Courts must exercise due caution in cases pertaining to trade dress protection, as once granted it confers perpetual protection and monopolistic rights to a manufacturer, warns advocate and barrister Mikhail Behl
In India, features such as the shape of goods, their packaging, colours (or a combination of colours), or any combination of these features in association with the device, brand, heading, ticket, name, signature, letters or numerals, etc., under (section 2(m) of the Trade Marks Act, 1999) are eligible for trademark protection (section 2(zb)), unless these features lack distinctive character, being inherently incapable of distinguishing one person’s goods from that of another’s.
This inherent lack of distinctiveness arises when the features of a mark are merely value indicators (section 9(1)(a) to (c)). With specific reference to trade dress that includes the shape of goods, an inherent lack of distinctiveness exists when the shape is merely the result of the nature of the goods themselves, or for instance where their shape is necessary to obtain a technical result, or provide substantial value to the goods (section 9(3)).

FCIArb, FICA, FPD BA LLM, is an advocate qualified to practise in India and the UK.
A reading of these provisions indicates that the ability of these features to identify “the source” of a product is key to claiming trademark protection. Any functional elements, be they those that offer aesthetic or utilitarian value, are ineligible, even if they may also be indicators of source. Unlike other intellectual property rights, trademark protection is available in perpetuity.
Decisions by courts offering or refusing trade dress protection, particularly for features like the shape of goods, are always, therefore, contentious. Granting such protection extends the “eternal vigil” of trademark protection to a good/product, perhaps even in circumstances where the product is ineligible for a patent’s limited-term protection, or where the shape or other features would be ineligible for design protection.
On the other hand, refusing protection increases consumer “search costs” and dissuades businesses from investing in the development of a quality product. Little wonder why judges struggle with this issue, for these are innately ideological verdicts.

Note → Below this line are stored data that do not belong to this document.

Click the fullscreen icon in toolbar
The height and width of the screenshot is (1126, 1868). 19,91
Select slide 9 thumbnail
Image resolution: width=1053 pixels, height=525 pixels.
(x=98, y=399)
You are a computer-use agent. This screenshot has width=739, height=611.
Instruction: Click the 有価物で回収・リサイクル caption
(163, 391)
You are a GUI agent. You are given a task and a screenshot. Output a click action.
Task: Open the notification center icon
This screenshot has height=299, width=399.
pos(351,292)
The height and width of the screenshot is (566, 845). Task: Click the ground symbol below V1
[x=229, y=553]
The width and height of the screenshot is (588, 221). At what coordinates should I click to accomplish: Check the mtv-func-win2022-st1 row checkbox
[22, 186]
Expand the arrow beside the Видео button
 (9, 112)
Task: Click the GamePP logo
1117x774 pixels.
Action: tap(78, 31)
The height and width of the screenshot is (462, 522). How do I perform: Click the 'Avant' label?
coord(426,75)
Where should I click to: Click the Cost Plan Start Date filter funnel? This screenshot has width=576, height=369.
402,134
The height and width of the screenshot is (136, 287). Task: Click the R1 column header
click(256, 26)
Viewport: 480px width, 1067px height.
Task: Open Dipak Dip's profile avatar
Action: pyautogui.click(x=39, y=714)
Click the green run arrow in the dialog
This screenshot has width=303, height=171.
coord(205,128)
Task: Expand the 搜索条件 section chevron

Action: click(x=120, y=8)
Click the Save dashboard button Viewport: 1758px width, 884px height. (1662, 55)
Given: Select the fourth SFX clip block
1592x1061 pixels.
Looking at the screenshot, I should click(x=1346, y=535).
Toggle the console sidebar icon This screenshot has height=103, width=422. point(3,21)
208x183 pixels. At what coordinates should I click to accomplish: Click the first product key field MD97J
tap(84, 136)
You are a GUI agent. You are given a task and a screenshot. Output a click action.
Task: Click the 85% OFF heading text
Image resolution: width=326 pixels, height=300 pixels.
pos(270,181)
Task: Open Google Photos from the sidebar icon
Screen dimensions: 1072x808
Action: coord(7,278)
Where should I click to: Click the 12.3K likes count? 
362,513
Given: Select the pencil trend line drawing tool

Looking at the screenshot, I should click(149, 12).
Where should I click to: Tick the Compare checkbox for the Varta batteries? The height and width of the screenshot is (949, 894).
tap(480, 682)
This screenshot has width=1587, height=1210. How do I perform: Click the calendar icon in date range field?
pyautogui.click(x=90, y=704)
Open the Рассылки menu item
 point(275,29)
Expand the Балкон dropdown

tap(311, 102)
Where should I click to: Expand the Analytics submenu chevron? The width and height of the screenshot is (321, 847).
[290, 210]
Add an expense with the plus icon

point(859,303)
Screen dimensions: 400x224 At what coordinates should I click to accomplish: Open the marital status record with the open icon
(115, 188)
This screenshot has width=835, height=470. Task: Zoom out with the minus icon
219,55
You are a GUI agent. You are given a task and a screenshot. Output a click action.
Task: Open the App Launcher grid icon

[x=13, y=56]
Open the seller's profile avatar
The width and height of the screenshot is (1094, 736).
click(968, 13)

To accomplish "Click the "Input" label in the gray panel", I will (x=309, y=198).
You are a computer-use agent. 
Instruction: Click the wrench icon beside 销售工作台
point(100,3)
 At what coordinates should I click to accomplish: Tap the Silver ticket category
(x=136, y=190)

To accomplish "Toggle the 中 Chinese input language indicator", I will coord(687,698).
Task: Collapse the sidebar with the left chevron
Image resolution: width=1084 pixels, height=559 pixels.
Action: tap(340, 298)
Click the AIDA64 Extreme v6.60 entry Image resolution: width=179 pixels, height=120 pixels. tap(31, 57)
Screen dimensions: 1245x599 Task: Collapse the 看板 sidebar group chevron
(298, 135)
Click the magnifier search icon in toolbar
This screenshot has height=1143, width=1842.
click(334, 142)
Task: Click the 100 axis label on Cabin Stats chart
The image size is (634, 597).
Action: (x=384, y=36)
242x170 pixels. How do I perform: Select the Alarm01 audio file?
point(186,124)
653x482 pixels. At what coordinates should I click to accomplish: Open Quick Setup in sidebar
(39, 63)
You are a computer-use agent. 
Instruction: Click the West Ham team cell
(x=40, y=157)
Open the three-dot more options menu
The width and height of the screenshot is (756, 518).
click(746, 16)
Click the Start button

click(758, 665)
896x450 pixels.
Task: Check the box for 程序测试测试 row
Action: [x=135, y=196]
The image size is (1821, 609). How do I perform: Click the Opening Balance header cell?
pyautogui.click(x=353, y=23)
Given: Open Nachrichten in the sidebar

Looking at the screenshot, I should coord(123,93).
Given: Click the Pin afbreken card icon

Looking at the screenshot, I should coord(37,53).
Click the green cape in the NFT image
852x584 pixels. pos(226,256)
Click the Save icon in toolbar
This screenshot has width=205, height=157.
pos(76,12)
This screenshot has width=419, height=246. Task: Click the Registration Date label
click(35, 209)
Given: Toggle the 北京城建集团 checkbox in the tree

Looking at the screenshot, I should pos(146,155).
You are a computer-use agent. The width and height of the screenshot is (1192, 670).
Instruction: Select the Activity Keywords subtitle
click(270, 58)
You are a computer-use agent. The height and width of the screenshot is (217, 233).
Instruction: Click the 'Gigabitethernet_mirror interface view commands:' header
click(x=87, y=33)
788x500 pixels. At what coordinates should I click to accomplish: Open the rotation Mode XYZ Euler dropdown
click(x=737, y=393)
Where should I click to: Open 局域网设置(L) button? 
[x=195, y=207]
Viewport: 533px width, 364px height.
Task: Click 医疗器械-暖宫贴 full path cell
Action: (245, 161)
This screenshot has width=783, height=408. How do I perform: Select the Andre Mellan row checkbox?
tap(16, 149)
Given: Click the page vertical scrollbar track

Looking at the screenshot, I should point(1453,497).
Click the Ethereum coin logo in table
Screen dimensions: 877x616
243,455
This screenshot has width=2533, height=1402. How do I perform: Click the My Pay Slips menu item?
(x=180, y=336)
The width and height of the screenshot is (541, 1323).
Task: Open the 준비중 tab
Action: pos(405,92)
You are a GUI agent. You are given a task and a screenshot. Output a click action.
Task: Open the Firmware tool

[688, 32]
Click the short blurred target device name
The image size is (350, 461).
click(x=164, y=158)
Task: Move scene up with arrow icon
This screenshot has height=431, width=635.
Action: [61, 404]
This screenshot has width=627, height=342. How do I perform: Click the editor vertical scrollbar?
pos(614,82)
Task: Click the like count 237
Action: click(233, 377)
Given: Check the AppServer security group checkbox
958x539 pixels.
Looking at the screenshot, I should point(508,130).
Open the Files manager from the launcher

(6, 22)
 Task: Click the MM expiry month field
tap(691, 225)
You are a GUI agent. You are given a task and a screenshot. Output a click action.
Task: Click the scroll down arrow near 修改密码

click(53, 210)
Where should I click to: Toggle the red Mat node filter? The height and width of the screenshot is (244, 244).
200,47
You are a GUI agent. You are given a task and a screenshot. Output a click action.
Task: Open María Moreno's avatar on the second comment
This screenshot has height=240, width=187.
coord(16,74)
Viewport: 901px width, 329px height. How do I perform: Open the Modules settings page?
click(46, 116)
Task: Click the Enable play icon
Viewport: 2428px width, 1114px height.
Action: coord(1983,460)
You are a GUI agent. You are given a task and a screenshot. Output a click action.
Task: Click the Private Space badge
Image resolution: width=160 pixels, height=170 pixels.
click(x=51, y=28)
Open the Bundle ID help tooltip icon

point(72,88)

In Gorbatschow Wodka KG v John Distilleries Ltd (2011), a plaintiff sought quia timet (precautionary injunction) protection from the Bombay High Court for its “uniquely” shaped bottle. The inspiration for the design of the plaintiff’s vodka bottle was the architecture of the Russian Orthodox Church, more particularly the “onion-shaped dome” or “bulbous structure”, which, by design, has a wider diameter than the rest of the church tower. By its own admission, this was not a claim of inherent distinctiveness, but rather an acknowledgment of the appropriation of something at the core of Russian culture and heritage – vodka and orthodox Christianity, in that order.